Pertaining to computational time, Table 3 compares our methodologies against [5]. The first row of that Table reports the computational time needed to perform our workflow as a whole - including the ES, the DSE and the final rewriting and hardware synthesis - while resorting to the algorithm configuration discussed in Section 4.1, performed on a 16-cores/32-threads AMD Ryzen 9550. The second row of the table reports the computational time required by the ApproxFPGAs as reported in [5], while running on a 16-cores/32-threads Intel Xeon E5 CPU. These times include the time required for synthesizing the dataset, training and evaluating the models, and re-synthesizing the Pareto optimal circuits. Please note that, for the method in [5], the larger the circuit, the smaller the search space, due to the reduced number of candidate circuits in the library; hence, circuit size and computational time do not correlate. Since we do not need any model to be trained to estimate hardware requirements of candidate approximate circuits, and since we can perform faithful estimations from AIG nodes, when compared with [5], our method requires significantly less computational time to provide approximate circuits.

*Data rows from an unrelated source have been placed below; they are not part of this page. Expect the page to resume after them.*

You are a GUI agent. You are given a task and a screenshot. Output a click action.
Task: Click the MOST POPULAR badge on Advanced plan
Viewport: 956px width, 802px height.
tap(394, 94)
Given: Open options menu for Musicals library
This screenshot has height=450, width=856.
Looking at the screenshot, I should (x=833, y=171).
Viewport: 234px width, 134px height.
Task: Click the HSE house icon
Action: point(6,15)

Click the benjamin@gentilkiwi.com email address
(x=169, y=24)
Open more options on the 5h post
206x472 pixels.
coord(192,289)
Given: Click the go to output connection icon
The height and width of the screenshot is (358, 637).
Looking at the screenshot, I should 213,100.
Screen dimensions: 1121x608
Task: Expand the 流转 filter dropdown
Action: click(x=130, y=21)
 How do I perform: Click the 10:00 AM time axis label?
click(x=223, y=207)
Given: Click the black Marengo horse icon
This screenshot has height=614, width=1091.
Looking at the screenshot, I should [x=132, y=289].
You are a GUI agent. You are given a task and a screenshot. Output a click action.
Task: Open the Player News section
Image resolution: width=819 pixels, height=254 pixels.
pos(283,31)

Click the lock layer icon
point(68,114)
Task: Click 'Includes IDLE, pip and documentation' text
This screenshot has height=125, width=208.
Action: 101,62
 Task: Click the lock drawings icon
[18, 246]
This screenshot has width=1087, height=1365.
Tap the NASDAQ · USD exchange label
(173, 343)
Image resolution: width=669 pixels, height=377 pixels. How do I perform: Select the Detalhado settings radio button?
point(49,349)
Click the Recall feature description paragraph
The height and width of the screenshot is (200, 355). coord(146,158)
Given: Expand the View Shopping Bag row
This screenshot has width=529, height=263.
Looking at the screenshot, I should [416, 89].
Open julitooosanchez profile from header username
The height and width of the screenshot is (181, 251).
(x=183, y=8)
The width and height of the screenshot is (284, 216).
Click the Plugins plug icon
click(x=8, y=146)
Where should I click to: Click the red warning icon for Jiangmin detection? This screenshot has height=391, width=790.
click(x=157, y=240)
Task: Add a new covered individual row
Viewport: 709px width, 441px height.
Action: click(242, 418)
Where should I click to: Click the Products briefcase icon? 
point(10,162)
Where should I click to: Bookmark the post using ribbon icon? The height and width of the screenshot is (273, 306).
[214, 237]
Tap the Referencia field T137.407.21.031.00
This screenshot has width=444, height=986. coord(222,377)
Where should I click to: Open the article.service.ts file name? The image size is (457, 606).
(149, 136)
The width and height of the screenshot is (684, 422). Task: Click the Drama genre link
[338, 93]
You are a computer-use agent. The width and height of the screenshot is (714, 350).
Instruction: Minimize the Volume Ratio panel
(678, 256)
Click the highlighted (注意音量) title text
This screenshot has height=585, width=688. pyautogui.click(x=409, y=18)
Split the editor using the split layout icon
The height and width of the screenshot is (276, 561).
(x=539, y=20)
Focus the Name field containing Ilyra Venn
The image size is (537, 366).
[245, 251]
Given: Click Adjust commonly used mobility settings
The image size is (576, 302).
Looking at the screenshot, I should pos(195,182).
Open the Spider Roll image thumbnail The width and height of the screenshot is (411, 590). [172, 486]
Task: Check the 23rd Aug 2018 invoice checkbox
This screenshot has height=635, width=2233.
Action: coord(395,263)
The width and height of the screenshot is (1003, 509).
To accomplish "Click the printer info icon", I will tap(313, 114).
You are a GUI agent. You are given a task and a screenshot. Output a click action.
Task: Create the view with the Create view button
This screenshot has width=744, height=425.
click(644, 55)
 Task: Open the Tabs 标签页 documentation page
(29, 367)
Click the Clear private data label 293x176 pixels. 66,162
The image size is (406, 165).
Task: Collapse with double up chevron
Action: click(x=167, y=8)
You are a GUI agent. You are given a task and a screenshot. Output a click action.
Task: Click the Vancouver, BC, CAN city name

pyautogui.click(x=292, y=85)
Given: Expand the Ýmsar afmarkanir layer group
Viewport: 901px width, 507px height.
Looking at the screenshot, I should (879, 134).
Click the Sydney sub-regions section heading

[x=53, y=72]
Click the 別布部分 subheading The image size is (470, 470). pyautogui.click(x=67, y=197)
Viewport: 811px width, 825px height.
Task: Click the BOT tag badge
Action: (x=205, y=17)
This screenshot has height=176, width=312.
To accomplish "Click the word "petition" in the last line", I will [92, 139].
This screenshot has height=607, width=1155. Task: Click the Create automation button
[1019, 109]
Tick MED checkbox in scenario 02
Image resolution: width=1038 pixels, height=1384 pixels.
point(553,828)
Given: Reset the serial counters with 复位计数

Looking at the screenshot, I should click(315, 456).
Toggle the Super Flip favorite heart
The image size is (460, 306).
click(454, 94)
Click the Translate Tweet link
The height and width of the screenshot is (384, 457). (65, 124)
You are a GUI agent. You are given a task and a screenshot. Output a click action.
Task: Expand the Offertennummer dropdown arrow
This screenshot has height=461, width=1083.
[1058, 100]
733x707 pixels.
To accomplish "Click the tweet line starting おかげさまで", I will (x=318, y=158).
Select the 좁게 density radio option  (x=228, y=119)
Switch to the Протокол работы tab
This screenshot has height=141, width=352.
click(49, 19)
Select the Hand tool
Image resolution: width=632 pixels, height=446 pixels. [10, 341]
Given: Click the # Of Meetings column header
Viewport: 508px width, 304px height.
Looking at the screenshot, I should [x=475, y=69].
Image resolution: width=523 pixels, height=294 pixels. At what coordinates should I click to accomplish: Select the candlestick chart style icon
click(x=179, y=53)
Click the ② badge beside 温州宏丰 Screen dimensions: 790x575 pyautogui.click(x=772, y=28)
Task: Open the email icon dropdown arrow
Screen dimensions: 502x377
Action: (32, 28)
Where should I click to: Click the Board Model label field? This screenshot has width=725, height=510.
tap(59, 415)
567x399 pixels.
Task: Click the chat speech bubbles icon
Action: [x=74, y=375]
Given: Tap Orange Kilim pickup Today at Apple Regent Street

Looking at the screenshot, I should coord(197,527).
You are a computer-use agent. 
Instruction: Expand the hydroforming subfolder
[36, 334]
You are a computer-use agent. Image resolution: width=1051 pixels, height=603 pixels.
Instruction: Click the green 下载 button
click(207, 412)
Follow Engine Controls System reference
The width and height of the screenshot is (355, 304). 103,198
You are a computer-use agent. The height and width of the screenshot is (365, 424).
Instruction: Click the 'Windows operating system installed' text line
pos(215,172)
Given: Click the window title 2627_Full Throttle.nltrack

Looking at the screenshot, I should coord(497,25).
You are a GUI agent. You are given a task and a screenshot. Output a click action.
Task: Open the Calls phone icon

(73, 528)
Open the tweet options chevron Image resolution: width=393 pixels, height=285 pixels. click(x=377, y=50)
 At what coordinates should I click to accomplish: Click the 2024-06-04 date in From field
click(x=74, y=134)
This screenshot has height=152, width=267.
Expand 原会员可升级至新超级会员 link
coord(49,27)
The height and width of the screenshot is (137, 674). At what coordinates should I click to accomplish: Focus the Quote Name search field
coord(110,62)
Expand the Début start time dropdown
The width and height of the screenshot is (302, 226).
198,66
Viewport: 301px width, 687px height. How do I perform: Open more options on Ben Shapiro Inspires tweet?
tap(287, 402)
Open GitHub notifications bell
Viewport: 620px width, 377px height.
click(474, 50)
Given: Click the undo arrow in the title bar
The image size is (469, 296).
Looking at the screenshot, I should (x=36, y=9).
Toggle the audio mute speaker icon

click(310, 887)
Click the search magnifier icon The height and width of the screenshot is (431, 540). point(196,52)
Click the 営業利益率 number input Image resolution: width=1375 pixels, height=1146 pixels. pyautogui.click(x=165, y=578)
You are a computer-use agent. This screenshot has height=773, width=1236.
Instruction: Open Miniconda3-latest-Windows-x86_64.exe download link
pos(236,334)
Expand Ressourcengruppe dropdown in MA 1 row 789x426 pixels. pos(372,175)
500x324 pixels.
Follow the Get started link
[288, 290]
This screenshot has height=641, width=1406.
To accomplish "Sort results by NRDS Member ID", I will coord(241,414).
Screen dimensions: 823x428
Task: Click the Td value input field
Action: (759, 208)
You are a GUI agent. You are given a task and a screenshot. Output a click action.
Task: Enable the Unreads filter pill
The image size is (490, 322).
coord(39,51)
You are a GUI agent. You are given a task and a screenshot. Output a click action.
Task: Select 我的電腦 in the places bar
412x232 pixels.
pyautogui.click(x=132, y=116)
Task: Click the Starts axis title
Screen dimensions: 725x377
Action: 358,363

The approach from [6] is one of the latest contributions to the scientific literature. Basically, it encodes circuits as binary strings. Given a circuit requiring *N* LUTs for partial product generation, the method from [6] encodes each of the variant through a binary string of length N, and allows generating  $2^N$  different approximate variants. A "0" at any location in the N-bits string disables corresponding LUT, which means that LUT will not contribute to producing the intermediate results. Concerning fitness functions driving the DSE, the authors of [6] resort to the product between the power-delay-product and the number of LUTs as a measure for hardware resource requirements, while the



Fig. 11. Comparison with [5] in terms of FPGA LUT. Red crosses × denote results from [5], while blue dots • denote results from our method.

AWCE (14) or the Mean Absolute Error (MAE) (20) have been adopted to measure the error.

$$e_{\text{mae}}(f, \hat{f}) = \frac{1}{2^n} \sum_{x \in \mathbb{B}^n} |f(x) - \hat{f}(x)|$$
(20)

From the qualitative perspective, the grain with which approximation can be introduced in circuits while exploiting our approach is finer when compared to that in [6]. In fact, as we observed in the previous section, results indicates that some replacements produce a reduction in power consumption, even though they did not result in any decrease in the number of LUTs. As a result, a more gradual and controlled degradation of the quality of results can be produced while lowering the hardware overhead. Indeed, the only case our approach leads to LUT suppression happens when the replacement being selected from the catalog either propagates one of the input signals, or even a constant signal. The only downside of having such a fine degree with which it is possible to act on the circuits is, as is easy to imagine, a generalized increase in the size of the search space.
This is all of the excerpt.